火曜日の幻想譚 Ⅴ
527.綾絵さんとジェラートと
近所でアイス屋を営んでいる綾絵さんは、毎日ジェラートの仕込みに忙しい。
彼女の一日は、おおよそこんな感じだ。
彼女の朝は早く、毎朝5時に起床する。そして、起きてすぐ一生懸命ジェラートを作り始める。作るジェラートの数は常に30個。なので、1日30個限定の超がつくレア商品だ。
お昼少し前の11時に彼女は店を開ける。

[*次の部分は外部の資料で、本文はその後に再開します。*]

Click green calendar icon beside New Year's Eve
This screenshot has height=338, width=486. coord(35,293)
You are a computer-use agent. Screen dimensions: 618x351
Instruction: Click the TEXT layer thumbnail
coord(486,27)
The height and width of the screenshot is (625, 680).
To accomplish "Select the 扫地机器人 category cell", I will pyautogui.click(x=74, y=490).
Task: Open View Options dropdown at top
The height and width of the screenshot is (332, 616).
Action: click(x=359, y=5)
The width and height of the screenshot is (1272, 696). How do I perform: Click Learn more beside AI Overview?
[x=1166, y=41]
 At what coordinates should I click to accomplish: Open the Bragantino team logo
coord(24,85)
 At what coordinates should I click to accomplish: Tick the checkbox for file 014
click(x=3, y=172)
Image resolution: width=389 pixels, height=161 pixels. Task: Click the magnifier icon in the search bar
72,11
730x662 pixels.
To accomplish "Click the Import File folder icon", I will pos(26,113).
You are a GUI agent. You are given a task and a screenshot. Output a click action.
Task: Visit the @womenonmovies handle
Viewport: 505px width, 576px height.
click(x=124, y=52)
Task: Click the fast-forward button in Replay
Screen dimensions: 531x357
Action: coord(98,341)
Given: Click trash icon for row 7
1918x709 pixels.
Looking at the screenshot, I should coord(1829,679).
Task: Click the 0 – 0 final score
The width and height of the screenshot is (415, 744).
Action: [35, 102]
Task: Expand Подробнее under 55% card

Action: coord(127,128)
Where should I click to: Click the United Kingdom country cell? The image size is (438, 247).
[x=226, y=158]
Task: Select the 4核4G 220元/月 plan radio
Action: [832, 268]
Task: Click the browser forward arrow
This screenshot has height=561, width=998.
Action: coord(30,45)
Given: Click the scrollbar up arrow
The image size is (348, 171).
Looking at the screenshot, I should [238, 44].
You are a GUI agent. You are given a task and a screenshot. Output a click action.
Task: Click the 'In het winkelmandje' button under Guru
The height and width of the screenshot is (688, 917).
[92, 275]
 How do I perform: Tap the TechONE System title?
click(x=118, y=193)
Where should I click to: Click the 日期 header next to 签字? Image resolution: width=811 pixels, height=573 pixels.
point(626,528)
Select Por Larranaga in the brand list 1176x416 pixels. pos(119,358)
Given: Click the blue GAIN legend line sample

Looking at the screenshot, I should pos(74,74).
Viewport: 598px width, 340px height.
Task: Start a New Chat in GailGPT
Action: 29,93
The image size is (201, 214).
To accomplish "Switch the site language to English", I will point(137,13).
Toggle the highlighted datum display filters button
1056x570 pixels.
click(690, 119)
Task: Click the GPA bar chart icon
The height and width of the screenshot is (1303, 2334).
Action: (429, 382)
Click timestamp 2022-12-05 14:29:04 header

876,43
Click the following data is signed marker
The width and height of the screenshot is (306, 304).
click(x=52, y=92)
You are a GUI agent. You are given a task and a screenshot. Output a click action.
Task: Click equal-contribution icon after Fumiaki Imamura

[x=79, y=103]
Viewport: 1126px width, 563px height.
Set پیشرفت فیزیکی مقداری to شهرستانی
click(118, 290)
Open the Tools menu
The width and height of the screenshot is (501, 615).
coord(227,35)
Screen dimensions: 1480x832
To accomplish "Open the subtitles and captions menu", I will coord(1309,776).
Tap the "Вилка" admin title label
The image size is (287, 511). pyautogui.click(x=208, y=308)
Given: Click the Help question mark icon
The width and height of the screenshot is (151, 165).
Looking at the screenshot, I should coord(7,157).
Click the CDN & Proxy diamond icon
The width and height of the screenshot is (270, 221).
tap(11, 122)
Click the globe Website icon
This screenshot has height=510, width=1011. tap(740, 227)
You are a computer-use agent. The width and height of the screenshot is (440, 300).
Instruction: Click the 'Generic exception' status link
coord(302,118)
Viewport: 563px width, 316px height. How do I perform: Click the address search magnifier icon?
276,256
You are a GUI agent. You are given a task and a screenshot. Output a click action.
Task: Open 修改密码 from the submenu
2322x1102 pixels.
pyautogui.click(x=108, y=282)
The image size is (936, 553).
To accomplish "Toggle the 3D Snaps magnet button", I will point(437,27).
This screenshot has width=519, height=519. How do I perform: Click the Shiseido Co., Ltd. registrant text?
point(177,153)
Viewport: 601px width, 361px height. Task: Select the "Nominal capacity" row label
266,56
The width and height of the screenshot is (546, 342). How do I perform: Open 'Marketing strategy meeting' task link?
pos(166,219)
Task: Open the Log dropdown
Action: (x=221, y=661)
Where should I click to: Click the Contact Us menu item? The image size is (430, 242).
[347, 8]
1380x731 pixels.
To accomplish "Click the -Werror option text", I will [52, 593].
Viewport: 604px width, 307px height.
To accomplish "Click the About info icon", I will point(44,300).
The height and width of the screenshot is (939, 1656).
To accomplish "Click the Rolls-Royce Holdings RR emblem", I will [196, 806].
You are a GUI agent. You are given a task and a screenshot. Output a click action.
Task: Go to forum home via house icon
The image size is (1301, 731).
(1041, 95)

店を開くと、またたく間に30個のジェラートは売り切れてしまう。最近、店は30分も開いていることはない。売る商品がなくなってしまうのだから、当然のことだろう。
午後2時。昼食後に彼女は、隣町へと買い出しに出掛ける。明日のジェラートの材料を買い求めるために。
そして、夕食後の夜10時。明日の分のジェラートの準備をし、彼女は眠りにつくのだ。
そんな彼女にほのかな恋心を抱いていた俺は、先日、思い切って彼女に思いの丈を伝えた。だが、結果はあえなく玉砕だった。いわく、「今の生活とお店を大切にしたいから」ということだそうだ。
どうせ男がいるんだろうという思いと、多分の下心と、もう一つ、ある別の思惑で、彼女の生活パターンを調べたのが、上記の結果というわけだ。
男の影はないようだし、俺との交際を断った理由にうそ偽りはなさそうだ。しかし、逆にその透明感、ピュアさ全開な様子が、薄汚さ故に交際を断られたような気がして、俺のはらわたを煮えくりかえらせた。
別の思惑━━もうこれを決行するしかない。そう思った俺は着々と準備を進め、今、すやすやとベッドで眠る彼女の傍らに立っている。
「綾絵さん、あなた自身をジェラートにしてあげるよ」
巨大な冷凍庫に、胎児のような格好で横たわる彼女を想像しながら、俺は彼女の額にめがけて、思い切り千枚通しを振り下ろした。